Une affaire de terroir, de climat, de parcelle
Il n’y a pas de recette miracle valable partout. Le Pallet, avec ses coteaux qui plongent vers la Sèvre et ses parcelles de schistes ou de quartz, impose ses propres lois. Un bourgeon qui réussit bien sur le versant sud, riche et chaud, ne donnera pas le même résultat dans les fonds froids, souvent plus humides.
Ajouter à cela la gestion biologique – nombreux sont aujourd’hui les vignerons en bio ou en conversion sur notre secteur. Les exigences changent : on conserve parfois moins de bourgeons pour éviter l’excès de grappes, synonyme de maladies sous forte pression mildiou ou oïdium.

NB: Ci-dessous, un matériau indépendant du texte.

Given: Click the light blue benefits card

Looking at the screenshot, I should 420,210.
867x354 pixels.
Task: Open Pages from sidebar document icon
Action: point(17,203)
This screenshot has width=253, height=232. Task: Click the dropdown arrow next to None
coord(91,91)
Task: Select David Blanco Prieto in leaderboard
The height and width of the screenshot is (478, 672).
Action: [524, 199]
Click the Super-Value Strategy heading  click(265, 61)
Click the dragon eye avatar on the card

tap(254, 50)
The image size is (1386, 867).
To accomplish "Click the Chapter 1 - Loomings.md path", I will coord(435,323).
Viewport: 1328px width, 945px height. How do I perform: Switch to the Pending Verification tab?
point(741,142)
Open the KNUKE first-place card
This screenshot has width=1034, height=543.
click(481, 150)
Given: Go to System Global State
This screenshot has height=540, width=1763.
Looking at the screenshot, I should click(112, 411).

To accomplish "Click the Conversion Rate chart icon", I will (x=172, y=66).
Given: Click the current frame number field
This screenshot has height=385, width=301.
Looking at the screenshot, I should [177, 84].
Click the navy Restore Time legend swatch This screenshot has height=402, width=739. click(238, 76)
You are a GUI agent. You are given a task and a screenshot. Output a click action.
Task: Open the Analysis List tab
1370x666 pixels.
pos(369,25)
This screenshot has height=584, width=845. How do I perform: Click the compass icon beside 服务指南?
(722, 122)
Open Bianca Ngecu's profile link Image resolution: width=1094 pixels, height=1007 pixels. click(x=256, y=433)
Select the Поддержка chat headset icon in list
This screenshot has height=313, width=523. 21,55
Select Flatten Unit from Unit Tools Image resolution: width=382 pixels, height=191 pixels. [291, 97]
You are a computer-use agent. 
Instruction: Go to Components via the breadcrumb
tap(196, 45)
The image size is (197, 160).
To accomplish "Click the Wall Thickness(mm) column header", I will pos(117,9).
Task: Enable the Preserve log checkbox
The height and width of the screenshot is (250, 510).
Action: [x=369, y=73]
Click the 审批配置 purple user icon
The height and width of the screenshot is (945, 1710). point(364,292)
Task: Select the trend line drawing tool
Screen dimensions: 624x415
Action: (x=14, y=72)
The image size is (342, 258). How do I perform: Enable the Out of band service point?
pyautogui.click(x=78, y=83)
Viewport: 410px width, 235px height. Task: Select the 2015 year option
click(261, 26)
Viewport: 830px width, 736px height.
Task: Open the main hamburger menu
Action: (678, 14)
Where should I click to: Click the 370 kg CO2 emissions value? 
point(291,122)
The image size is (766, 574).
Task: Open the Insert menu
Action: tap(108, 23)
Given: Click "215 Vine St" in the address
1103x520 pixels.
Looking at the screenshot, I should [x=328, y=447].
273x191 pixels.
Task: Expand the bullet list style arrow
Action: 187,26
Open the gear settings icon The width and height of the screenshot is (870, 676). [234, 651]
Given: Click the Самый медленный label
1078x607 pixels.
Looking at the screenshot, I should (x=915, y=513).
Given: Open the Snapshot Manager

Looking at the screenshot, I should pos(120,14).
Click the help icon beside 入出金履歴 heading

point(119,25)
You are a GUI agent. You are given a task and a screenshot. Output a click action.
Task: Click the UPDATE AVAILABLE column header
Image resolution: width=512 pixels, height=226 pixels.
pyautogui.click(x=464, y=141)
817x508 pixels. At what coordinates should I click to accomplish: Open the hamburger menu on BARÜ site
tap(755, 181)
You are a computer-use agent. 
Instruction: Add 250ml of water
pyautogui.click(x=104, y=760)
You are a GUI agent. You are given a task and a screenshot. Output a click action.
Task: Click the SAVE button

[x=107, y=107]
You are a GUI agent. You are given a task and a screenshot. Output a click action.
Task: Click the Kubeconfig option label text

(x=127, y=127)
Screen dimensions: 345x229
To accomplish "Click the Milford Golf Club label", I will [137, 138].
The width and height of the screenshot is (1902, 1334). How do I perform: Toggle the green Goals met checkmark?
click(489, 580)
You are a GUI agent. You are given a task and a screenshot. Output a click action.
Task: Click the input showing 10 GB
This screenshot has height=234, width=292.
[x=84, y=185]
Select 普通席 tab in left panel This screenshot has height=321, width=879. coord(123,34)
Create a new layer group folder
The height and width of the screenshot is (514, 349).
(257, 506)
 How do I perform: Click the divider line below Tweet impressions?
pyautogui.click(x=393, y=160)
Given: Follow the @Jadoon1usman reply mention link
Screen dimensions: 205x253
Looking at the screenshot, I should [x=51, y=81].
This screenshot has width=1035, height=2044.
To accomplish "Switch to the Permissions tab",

Pas question néanmoins de sacrifier l’équilibre entre vigueur et finesse du vin.
Un dialogue permanent entre homme et plante
Dans le Pallet, la question de la sélection des bourgeons, c’est aussi une transmission : combien d’entre nous apprennent d’abord en regardant les anciens, en écoutant leurs remarques sur la vigueur d’un cep ou la “tête” d’un bourgeon ? Souvent, un détail fait la différence : l’humidité du matin qui montre un bois trop spongieux, la trace laissée par le dernier hiver, la mémoire d’une gelée remontée depuis la rivière…
On entend parfois que la taille est un acte solitaire. C’est vrai, mais au Pallet, elle est aussi collective : on échange au détour d’une rangée, on partage un café puis on retourne tailler, chacun enrichi du regard des autres. Voilà sûrement pourquoi, même si la machine à tailler existe, ici, la main de l’homme reste majoritaire.